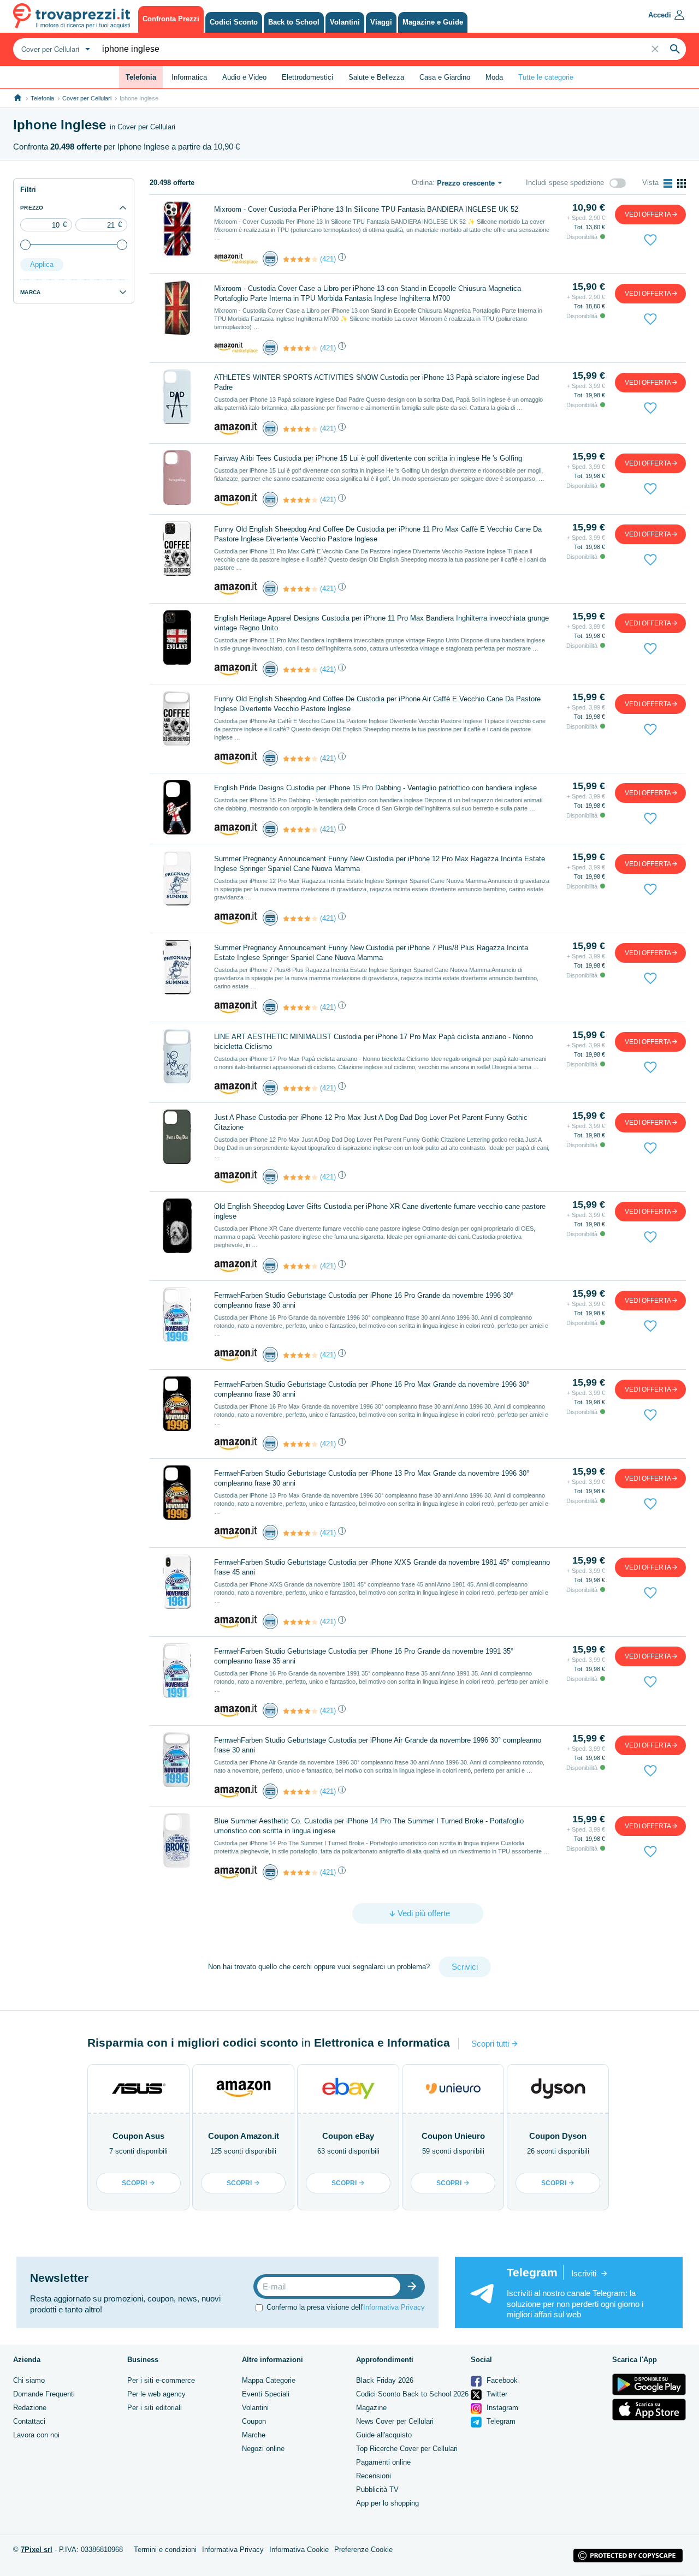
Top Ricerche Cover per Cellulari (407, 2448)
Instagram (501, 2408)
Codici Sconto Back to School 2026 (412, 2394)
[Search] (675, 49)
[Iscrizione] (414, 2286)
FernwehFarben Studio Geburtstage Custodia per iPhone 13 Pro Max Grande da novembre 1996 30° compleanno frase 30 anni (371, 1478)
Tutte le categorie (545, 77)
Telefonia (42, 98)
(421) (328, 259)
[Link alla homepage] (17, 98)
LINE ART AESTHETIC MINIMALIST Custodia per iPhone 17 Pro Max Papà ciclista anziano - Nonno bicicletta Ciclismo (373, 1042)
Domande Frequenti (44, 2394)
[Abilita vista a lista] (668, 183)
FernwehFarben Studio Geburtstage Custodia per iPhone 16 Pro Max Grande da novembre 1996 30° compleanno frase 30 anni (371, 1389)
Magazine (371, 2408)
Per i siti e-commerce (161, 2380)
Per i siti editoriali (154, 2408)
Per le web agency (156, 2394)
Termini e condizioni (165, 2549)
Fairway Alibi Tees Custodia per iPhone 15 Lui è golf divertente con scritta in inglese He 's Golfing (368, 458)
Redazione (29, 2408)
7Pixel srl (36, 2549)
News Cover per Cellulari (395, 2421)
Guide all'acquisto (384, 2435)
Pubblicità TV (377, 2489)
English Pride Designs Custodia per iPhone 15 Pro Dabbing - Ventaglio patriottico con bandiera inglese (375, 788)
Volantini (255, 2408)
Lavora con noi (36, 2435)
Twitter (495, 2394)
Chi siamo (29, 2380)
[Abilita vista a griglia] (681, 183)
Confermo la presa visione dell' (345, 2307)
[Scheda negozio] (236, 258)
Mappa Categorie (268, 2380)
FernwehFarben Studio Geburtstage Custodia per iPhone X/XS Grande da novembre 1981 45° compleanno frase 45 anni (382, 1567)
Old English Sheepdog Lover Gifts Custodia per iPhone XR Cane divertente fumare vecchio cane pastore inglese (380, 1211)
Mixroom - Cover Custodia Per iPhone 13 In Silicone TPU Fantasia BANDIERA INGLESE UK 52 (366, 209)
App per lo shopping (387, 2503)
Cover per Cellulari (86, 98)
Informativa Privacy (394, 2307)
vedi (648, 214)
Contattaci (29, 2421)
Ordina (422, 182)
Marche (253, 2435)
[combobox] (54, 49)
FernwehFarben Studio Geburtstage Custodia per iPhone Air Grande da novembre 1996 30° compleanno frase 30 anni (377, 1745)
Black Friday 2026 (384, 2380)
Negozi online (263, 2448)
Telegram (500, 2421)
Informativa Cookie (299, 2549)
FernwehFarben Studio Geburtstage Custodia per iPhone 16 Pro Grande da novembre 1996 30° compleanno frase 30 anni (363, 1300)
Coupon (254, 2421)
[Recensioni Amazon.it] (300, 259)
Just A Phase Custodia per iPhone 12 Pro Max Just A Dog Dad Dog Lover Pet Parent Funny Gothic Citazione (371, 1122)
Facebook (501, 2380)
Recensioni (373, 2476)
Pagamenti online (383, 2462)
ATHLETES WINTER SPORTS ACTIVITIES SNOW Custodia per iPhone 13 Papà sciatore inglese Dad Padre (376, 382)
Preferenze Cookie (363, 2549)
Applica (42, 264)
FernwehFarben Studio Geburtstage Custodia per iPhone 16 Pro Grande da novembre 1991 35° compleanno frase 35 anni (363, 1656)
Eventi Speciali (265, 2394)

+ + + +

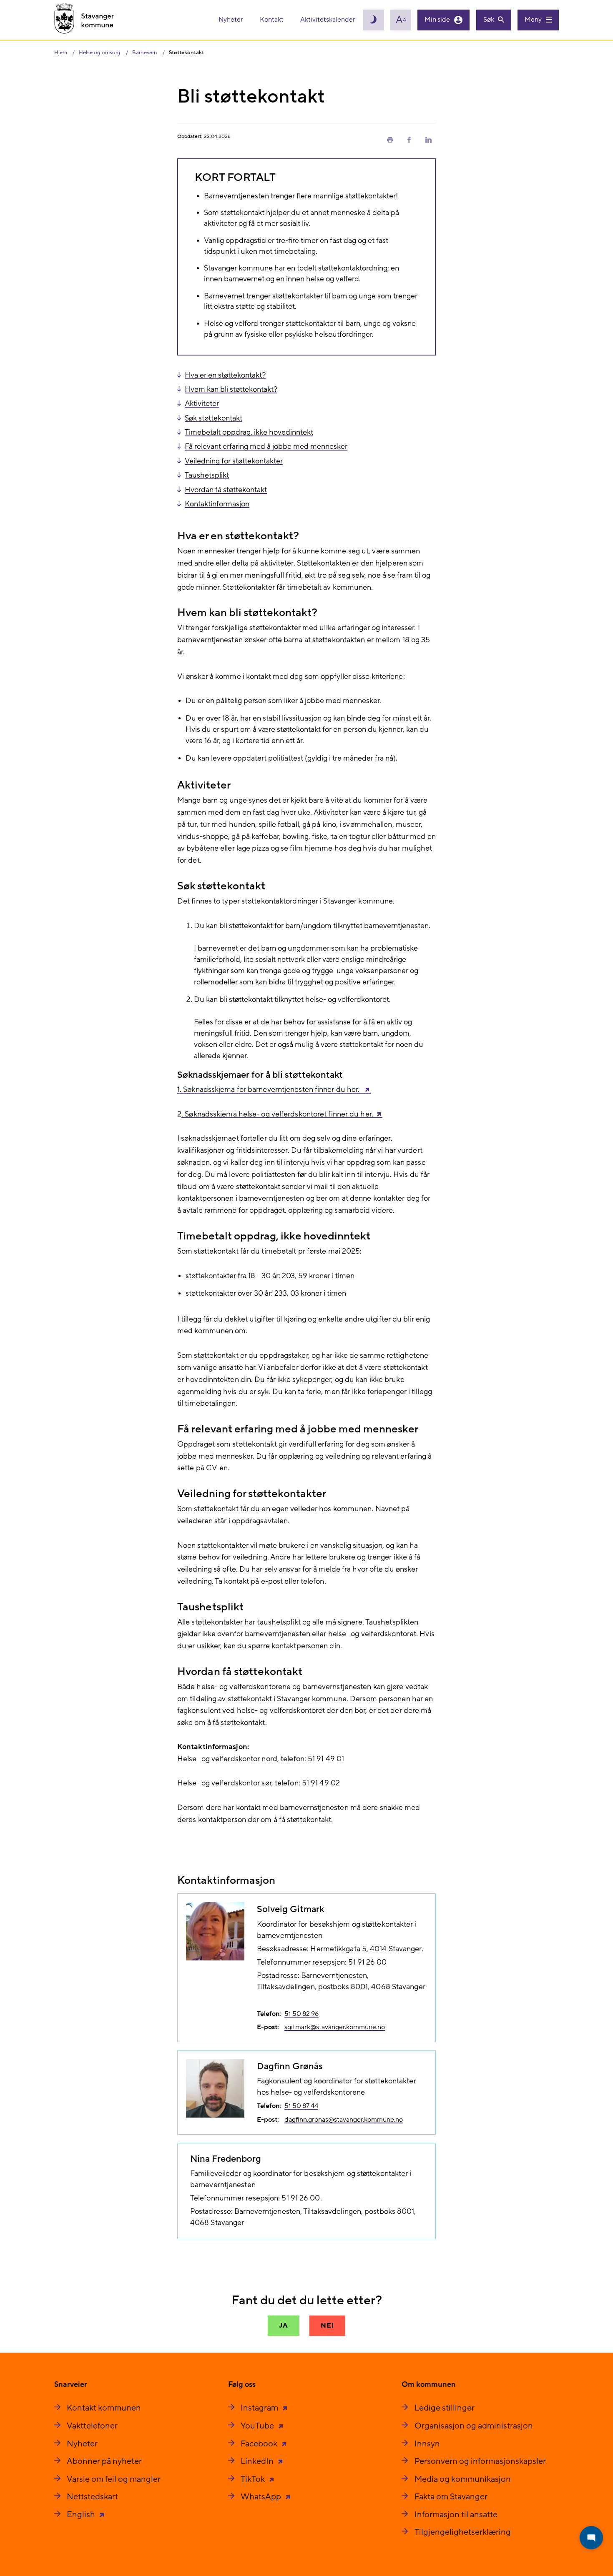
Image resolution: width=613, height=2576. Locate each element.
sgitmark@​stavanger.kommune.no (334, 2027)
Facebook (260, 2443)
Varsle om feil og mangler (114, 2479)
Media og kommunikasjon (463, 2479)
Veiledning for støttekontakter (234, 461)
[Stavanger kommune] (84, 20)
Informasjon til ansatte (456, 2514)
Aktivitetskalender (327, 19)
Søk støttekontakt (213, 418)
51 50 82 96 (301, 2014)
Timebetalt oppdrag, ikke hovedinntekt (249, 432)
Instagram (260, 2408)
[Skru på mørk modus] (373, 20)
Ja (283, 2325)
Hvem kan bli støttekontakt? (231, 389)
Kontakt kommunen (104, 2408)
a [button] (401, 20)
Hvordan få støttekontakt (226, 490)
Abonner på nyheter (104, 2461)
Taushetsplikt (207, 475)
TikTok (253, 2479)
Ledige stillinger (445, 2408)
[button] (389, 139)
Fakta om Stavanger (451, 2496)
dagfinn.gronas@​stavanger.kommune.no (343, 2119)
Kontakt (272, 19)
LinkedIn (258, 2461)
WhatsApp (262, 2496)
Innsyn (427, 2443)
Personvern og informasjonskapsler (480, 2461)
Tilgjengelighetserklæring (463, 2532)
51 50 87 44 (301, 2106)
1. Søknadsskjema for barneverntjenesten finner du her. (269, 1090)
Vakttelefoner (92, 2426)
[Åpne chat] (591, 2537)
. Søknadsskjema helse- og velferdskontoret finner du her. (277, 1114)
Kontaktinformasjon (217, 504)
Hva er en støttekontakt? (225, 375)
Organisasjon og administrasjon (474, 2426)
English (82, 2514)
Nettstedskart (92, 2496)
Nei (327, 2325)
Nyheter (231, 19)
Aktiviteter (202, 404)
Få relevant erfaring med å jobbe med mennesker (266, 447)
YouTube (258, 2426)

+ + + +

__TASK DETAILS__.
Repeat, exactly as they stand above, the lines from the line with "Organisasjon og administrasjon (474, 2426)" to the line with "YouTube (258, 2426)", both lines included.

__SOLUTION BELOW__.
Organisasjon og administrasjon (474, 2426)
English (82, 2514)
Nettstedskart (92, 2496)
Nei (327, 2325)
Nyheter (231, 19)
Aktiviteter (202, 404)
Få relevant erfaring med å jobbe med mennesker (266, 447)
YouTube (258, 2426)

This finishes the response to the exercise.